The RioRed also has many high-end and innovative features aimed at making it a successful platform for workstation environments. It has double 450 MHz PowerPC 7400 (G4) processors, each with their own 2 Meg cache running at 200 MHz. It also has two 66 MHz, 64 Bit PCI slots, a technology that has only been found on very high-end products, often used for RAID storage applications. Also of unique interest is the north bridge of the motherboard, which is the Avignon (IBM CPC710) chip. The Avignon also supports standard 100 MHz SDRAM at up to 2 Gigabytes total. However, the Avignon could be replaced by the IBM PowerPC 440 embedded processor that runs at 550 MHz, and by doing so, the platform will become even more impressive for vertical applications, all while being produced at lower cost.A diagram of the technologies can be seen here:
The lone AGP slot is a 1x since it is just a 64-bit PCI slot in disguise. With video cards of today containing large memory amounts, performance differences between the AGP types are usually minimal.

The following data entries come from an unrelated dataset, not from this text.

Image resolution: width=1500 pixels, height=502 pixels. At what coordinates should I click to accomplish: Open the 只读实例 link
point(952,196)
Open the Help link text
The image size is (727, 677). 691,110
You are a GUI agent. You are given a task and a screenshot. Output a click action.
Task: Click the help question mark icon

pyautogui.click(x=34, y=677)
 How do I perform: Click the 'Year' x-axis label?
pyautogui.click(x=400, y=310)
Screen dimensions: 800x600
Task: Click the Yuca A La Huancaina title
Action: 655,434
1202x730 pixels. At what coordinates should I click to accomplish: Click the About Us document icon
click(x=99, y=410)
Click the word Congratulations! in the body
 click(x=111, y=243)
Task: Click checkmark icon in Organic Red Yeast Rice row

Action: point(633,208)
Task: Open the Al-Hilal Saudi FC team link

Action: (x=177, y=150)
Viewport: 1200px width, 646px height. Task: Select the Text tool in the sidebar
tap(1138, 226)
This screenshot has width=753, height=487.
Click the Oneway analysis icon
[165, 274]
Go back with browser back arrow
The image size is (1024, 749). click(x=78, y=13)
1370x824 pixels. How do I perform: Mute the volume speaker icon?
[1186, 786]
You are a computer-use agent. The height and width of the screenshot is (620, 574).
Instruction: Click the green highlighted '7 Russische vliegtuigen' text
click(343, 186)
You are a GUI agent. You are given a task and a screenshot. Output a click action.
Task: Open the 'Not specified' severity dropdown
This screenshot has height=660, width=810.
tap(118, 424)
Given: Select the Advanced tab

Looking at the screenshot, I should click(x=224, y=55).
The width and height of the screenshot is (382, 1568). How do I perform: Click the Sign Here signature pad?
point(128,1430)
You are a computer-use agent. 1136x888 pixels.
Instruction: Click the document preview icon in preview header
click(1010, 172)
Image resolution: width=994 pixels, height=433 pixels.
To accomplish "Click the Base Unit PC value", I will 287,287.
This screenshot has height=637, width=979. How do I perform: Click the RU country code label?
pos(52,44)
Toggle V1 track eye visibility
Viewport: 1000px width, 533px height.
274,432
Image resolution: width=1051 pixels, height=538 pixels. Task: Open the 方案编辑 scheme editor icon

The Viper is the AMD south bridge you can find on many Athlon boards. The Viper was used so the platform could use standard PC components for the "non-performance areas". The board will support Ultra DMA66; therefore working with the fastest new IDE hard drives.Here is a diagram of the actual ATX motherboard:
You may also notice that the processors are used in a slot format, which are indeed Slot 1, but with different pinouts. However, the power and ground pins will be the same to prevent someone from damaging any x86 CPUs mistakenly put on the motherboard.
Silicon Fruit plans on shipping 50 boards out to developers in the first quarter of 2000, and then have a first production run of about 2,000. In the late second quarter, at the earliest, the RioRed motherboard will be shipping inside a workstation tentatively entitled the Metanium.
The Metanium workstation will be a very fresh workstation product with a lot of interesting new features. One example is the use of an LCD display on the tower that a person can use to see what is happening when the machine boots, and view in clear text what is wrong if problems arise, rather than relying on beep codes. It will also continuously display the uptime, CPU usage and temperature. For the over-clocking folks, there is even a function for automatically reducing clock speed it the CPU gets too hot.
Initially, Silicon Fruit will have a VA Linux-like business agenda, but also plans to sell boards to other Linux assemblers. The motherboards will ship with a copy of Yellow Dog Linux tuned for the RioRed.
Silicon Fruit is also making motions in an attempt to get the BeOS to run on its platform, as the OS would run very well on double G4 processors, and could work very well with the multimedia-enhanced AltiVec processing extensions.
Initial pricing for systems based on the RioRed should fall somewhere between the cost of a high-end PC and a dual G4 Power Mac, should they be released. Considering the power of the G4 processor, the RioRed will make a great foundation for an extremely powerful, yet low priced workstation.
Silicon Fruit’s new platform may also be great for custom applications, as they are working with Berkeley University to make an advanced server cluster running highly processor intensive software applications.
Only time will tell if this second attempt at creating an open PowerPC platform will succeed. Considering the credentials of the PowerPC processor, and the openness of the Linux community, there should be room for Silicon Fruit to grow and succeed. At the very least, Silicon Fruit has potential in vertical applications.